- _Exercise details_: Go to the line in the entries below that holds "This screenshot has width=1752, height=843." and repeat exactly from there through the line that holds "1394x784 pixels.", inclusive.

Stored data
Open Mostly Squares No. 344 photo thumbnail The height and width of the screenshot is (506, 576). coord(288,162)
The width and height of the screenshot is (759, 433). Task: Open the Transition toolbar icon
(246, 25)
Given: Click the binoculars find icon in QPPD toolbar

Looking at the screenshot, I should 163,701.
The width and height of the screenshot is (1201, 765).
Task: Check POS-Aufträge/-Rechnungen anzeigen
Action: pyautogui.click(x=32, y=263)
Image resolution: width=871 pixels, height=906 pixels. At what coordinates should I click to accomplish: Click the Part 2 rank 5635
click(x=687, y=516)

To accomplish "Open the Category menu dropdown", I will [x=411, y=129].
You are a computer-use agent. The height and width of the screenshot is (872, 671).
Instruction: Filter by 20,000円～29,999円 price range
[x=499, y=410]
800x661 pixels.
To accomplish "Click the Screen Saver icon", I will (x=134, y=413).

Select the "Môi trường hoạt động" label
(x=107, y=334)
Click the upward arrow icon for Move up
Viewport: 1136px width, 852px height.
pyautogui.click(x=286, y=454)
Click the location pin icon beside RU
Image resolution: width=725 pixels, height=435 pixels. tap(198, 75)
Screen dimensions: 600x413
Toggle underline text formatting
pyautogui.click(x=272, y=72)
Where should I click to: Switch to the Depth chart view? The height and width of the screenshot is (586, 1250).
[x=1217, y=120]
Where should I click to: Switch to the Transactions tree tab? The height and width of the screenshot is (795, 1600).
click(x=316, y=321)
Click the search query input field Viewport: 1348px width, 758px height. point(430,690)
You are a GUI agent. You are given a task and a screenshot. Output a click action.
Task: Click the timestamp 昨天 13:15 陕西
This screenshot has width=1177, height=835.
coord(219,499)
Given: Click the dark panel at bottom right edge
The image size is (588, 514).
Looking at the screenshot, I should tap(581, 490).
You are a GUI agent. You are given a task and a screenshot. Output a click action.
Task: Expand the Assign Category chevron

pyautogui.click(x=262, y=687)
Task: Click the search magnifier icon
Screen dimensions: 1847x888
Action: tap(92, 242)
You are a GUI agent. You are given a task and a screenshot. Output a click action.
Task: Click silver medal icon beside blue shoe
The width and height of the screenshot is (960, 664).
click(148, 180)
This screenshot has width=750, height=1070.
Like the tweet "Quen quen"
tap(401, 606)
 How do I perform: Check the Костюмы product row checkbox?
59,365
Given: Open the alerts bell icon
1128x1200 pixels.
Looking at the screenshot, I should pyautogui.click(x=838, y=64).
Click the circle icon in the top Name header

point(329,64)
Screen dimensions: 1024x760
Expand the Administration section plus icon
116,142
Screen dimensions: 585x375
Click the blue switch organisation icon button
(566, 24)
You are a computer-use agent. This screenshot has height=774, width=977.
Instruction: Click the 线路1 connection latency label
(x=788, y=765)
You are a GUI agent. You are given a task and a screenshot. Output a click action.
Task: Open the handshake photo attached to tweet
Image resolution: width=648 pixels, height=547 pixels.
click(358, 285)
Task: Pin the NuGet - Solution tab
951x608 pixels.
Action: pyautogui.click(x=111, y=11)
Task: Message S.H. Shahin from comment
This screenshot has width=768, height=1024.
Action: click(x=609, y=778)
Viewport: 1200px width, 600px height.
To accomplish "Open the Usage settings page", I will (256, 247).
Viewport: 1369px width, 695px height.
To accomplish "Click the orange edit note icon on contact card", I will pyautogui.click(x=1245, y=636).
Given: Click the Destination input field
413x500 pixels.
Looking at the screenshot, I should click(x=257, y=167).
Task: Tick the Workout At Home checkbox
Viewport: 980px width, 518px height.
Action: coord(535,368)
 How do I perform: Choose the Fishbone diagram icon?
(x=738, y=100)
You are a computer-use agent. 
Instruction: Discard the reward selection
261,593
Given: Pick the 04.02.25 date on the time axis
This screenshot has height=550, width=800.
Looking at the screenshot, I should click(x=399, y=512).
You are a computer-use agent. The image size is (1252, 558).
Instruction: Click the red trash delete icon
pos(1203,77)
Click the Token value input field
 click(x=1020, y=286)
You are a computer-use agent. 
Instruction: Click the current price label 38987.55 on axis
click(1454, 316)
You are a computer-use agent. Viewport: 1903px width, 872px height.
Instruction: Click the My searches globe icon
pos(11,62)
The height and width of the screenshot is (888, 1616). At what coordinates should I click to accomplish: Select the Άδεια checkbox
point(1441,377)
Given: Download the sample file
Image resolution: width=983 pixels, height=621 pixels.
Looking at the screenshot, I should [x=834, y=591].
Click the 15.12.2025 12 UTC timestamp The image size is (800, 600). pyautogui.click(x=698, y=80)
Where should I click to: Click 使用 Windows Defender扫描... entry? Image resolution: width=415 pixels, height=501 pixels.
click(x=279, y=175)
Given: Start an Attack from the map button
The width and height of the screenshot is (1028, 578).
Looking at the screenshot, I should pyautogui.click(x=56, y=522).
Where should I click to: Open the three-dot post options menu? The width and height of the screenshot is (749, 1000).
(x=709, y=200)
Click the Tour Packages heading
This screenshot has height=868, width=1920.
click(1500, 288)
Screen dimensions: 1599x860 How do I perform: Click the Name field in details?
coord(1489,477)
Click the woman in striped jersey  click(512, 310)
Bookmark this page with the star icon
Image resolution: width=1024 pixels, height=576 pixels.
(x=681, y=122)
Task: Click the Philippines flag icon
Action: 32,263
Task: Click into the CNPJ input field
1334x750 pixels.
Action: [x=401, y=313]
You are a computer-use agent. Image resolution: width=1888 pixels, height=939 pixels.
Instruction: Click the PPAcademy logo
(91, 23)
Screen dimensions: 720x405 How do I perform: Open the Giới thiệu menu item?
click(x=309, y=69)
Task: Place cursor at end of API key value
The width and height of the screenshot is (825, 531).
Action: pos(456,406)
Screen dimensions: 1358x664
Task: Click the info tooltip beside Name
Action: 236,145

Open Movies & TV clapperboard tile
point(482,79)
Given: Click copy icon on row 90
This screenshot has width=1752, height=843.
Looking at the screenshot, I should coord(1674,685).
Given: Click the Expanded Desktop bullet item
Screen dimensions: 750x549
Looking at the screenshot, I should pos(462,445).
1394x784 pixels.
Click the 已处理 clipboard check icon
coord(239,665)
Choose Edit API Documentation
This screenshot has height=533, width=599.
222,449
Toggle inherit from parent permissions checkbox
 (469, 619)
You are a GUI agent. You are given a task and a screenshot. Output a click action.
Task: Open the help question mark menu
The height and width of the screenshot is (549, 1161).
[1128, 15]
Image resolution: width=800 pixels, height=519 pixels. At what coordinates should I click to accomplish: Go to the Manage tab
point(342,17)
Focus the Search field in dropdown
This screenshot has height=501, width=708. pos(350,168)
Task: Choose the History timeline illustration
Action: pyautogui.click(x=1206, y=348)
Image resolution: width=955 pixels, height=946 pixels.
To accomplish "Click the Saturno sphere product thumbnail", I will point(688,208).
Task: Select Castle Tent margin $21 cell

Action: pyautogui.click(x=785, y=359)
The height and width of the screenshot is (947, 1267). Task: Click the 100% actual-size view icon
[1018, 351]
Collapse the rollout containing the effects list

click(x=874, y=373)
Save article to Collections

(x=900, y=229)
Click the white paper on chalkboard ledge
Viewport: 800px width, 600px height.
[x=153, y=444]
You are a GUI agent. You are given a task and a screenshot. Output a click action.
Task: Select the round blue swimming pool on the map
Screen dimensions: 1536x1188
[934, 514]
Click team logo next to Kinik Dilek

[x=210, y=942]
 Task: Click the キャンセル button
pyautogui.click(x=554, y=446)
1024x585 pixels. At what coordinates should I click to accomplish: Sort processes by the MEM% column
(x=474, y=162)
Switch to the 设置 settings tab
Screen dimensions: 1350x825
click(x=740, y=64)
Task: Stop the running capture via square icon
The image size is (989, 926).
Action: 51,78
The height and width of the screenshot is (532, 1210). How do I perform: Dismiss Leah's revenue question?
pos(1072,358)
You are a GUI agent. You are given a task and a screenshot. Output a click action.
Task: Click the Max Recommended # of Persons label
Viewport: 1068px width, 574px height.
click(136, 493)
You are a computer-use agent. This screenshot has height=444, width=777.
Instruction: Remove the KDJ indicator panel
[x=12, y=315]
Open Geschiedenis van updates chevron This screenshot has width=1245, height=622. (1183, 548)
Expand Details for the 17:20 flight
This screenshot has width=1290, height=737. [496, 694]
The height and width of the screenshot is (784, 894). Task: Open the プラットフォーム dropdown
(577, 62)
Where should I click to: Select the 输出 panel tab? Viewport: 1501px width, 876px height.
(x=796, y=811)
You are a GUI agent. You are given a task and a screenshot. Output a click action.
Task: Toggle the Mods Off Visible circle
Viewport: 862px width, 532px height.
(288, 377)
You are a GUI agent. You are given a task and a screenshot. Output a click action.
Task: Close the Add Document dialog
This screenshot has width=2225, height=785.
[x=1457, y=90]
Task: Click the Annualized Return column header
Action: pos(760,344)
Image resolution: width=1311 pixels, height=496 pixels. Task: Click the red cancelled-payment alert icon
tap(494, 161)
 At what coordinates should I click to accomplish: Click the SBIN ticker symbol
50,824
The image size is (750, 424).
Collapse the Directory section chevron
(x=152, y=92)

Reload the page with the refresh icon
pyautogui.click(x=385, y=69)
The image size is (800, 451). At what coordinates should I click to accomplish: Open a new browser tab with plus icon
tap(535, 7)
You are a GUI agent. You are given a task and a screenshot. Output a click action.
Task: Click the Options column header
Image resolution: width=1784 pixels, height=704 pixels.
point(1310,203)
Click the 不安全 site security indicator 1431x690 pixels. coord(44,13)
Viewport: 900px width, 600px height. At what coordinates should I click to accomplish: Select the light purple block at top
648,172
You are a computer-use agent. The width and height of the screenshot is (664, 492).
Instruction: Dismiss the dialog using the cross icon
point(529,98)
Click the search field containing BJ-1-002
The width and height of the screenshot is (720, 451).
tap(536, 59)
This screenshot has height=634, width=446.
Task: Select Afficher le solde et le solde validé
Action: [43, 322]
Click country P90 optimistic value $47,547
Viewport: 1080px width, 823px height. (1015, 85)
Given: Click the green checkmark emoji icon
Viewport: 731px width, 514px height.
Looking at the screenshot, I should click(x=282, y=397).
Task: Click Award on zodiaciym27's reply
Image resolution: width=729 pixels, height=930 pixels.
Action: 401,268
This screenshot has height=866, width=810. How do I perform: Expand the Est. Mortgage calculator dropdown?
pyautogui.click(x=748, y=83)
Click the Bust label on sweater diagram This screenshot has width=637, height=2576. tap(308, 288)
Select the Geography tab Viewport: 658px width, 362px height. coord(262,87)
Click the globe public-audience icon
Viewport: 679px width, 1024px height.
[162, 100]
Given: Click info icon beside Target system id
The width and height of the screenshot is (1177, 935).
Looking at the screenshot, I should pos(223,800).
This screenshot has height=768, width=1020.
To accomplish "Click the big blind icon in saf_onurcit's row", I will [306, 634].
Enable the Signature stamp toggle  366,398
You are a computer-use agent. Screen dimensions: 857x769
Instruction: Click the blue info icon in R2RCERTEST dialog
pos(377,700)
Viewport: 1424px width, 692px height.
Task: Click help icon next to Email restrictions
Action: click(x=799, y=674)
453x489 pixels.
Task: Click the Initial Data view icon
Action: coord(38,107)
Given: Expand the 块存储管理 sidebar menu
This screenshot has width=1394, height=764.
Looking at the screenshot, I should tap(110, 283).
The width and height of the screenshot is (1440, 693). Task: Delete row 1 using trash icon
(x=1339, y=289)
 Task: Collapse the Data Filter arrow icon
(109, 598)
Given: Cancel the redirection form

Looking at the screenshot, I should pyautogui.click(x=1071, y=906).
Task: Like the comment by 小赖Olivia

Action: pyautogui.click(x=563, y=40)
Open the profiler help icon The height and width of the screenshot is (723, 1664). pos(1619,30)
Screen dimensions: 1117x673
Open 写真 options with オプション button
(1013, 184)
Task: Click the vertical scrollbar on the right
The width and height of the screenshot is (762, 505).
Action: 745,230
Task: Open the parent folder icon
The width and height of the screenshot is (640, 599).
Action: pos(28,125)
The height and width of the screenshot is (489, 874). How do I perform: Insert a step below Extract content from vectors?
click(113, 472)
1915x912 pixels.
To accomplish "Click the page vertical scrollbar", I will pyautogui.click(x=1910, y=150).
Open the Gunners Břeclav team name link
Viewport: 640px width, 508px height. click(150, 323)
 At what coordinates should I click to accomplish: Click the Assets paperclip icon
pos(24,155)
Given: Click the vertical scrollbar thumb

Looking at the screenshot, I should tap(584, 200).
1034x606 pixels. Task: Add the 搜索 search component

- _Task output_:
This screenshot has width=1752, height=843.
Looking at the screenshot, I should coord(1674,685).
Given: Click the Expanded Desktop bullet item
Screen dimensions: 750x549
Looking at the screenshot, I should pos(462,445).
1394x784 pixels.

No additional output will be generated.